(Beginning of Working data)

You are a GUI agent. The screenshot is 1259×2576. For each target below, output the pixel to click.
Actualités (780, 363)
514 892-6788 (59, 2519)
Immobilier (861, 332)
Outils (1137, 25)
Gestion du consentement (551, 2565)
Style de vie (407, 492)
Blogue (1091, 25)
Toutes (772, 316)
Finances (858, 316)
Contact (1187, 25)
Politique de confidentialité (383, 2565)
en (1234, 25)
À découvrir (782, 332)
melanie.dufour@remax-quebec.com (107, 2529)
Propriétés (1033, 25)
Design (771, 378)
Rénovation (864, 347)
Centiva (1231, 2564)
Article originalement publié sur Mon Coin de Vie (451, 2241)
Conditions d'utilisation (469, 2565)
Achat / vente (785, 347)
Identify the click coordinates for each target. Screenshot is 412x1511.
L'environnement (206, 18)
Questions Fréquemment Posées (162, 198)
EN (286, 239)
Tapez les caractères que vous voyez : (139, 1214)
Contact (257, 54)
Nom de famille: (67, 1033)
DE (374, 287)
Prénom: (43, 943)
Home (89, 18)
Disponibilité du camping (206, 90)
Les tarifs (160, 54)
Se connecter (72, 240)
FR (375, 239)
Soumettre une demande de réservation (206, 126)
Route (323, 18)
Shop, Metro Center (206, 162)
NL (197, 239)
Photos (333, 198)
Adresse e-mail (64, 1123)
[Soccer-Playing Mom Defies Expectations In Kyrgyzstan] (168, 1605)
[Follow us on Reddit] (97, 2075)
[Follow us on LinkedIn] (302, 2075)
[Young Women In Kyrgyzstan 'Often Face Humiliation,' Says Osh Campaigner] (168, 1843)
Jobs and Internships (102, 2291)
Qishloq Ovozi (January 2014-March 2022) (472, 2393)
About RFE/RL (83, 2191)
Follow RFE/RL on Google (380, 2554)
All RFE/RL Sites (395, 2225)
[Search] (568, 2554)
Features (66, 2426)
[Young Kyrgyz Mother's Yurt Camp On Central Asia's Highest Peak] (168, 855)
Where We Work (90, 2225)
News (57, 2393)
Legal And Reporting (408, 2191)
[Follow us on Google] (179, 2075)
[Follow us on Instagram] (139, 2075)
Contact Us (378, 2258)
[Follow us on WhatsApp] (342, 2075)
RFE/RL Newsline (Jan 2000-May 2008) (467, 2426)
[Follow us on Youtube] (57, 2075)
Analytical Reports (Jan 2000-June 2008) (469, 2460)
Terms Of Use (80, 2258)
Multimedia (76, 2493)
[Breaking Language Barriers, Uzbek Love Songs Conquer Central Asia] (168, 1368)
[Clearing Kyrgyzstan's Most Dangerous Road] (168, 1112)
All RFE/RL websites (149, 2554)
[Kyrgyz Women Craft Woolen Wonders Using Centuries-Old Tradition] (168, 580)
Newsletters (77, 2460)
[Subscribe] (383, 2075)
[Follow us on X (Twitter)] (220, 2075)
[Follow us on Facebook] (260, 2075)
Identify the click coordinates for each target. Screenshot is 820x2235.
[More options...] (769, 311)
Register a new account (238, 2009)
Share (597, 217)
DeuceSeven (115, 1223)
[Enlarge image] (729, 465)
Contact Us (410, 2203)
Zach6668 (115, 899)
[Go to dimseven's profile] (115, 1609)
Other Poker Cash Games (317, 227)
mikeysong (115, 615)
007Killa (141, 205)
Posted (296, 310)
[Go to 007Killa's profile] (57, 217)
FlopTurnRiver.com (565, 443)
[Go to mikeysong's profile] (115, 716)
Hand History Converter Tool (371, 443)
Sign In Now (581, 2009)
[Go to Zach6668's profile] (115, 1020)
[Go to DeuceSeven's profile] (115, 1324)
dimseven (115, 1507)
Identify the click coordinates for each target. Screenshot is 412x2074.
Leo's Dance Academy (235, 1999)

(End of Working data)

_Exercise requirements_
Nothing in the data above should change. Please copy it all.

_Written answer_
You are a GUI agent. The screenshot is 1259×2576. For each target below, output the pixel to click.
Actualités (780, 363)
514 892-6788 (59, 2519)
Immobilier (861, 332)
Outils (1137, 25)
Gestion du consentement (551, 2565)
Style de vie (407, 492)
Blogue (1091, 25)
Toutes (772, 316)
Finances (858, 316)
Contact (1187, 25)
Politique de confidentialité (383, 2565)
en (1234, 25)
À découvrir (782, 332)
melanie.dufour@remax-quebec.com (107, 2529)
Propriétés (1033, 25)
Design (771, 378)
Rénovation (864, 347)
Centiva (1231, 2564)
Article originalement publié sur Mon Coin de Vie (451, 2241)
Conditions d'utilisation (469, 2565)
Achat / vente (785, 347)
Identify the click coordinates for each target. Screenshot is 412x1511.
L'environnement (206, 18)
Questions Fréquemment Posées (162, 198)
EN (286, 239)
Tapez les caractères que vous voyez : (139, 1214)
Contact (257, 54)
Nom de famille: (67, 1033)
DE (374, 287)
Prénom: (43, 943)
Home (89, 18)
Disponibilité du camping (206, 90)
Les tarifs (160, 54)
Se connecter (72, 240)
FR (375, 239)
Soumettre une demande de réservation (206, 126)
Route (323, 18)
Shop, Metro Center (206, 162)
NL (197, 239)
Photos (333, 198)
Adresse e-mail (64, 1123)
[Soccer-Playing Mom Defies Expectations In Kyrgyzstan] (168, 1605)
[Follow us on Reddit] (97, 2075)
[Follow us on LinkedIn] (302, 2075)
[Young Women In Kyrgyzstan 'Often Face Humiliation,' Says Osh Campaigner] (168, 1843)
Jobs and Internships (102, 2291)
Qishloq Ovozi (January 2014-March 2022) (472, 2393)
About RFE/RL (83, 2191)
Follow RFE/RL on Google (380, 2554)
All RFE/RL Sites (395, 2225)
[Search] (568, 2554)
Features (66, 2426)
[Young Kyrgyz Mother's Yurt Camp On Central Asia's Highest Peak] (168, 855)
Where We Work (90, 2225)
News (57, 2393)
Legal And Reporting (408, 2191)
[Follow us on Google] (179, 2075)
[Follow us on Instagram] (139, 2075)
Contact Us (378, 2258)
[Follow us on WhatsApp] (342, 2075)
RFE/RL Newsline (Jan 2000-May 2008) (467, 2426)
[Follow us on Youtube] (57, 2075)
Analytical Reports (Jan 2000-June 2008) (469, 2460)
Terms Of Use (80, 2258)
Multimedia (76, 2493)
[Breaking Language Barriers, Uzbek Love Songs Conquer Central Asia] (168, 1368)
[Clearing Kyrgyzstan's Most Dangerous Road] (168, 1112)
All RFE/RL websites (149, 2554)
[Kyrgyz Women Craft Woolen Wonders Using Centuries-Old Tradition] (168, 580)
Newsletters (77, 2460)
[Subscribe] (383, 2075)
[Follow us on X (Twitter)] (220, 2075)
[Follow us on Facebook] (260, 2075)
Identify the click coordinates for each target. Screenshot is 820x2235.
[More options...] (769, 311)
Register a new account (238, 2009)
Share (597, 217)
DeuceSeven (115, 1223)
[Enlarge image] (729, 465)
Contact Us (410, 2203)
Zach6668 (115, 899)
[Go to dimseven's profile] (115, 1609)
Other Poker Cash Games (317, 227)
mikeysong (115, 615)
007Killa (141, 205)
Posted (296, 310)
[Go to 007Killa's profile] (57, 217)
FlopTurnRiver.com (565, 443)
[Go to mikeysong's profile] (115, 716)
Hand History Converter Tool (371, 443)
Sign In Now (581, 2009)
[Go to Zach6668's profile] (115, 1020)
[Go to DeuceSeven's profile] (115, 1324)
dimseven (115, 1507)
Identify the click coordinates for each target. Screenshot is 412x2074.
Leo's Dance Academy (235, 1999)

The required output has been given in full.